● Instructions to follow
Reproduce the listing below line for line, with nothing changed.

● Data section
-----

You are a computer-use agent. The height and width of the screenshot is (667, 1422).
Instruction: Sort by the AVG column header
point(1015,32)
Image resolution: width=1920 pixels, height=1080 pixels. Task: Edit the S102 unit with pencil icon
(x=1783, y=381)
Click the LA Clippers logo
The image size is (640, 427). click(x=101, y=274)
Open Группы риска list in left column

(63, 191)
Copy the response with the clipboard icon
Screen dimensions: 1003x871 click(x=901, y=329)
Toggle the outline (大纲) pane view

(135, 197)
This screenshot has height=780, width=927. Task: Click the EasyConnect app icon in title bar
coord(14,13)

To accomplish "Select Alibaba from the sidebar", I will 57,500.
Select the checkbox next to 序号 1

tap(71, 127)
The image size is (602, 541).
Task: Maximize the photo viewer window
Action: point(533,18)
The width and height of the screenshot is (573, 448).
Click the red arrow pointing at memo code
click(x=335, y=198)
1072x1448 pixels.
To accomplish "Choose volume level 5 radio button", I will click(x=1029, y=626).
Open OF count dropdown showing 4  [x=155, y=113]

-----

● Final result
You are a computer-use agent. The height and width of the screenshot is (667, 1422).
Instruction: Sort by the AVG column header
point(1015,32)
Image resolution: width=1920 pixels, height=1080 pixels. Task: Edit the S102 unit with pencil icon
(x=1783, y=381)
Click the LA Clippers logo
The image size is (640, 427). click(x=101, y=274)
Open Группы риска list in left column

(63, 191)
Copy the response with the clipboard icon
Screen dimensions: 1003x871 click(x=901, y=329)
Toggle the outline (大纲) pane view

(135, 197)
This screenshot has height=780, width=927. Task: Click the EasyConnect app icon in title bar
coord(14,13)

To accomplish "Select Alibaba from the sidebar", I will 57,500.
Select the checkbox next to 序号 1

tap(71, 127)
The image size is (602, 541).
Task: Maximize the photo viewer window
Action: point(533,18)
The width and height of the screenshot is (573, 448).
Click the red arrow pointing at memo code
click(x=335, y=198)
1072x1448 pixels.
To accomplish "Choose volume level 5 radio button", I will click(x=1029, y=626).
Open OF count dropdown showing 4  [x=155, y=113]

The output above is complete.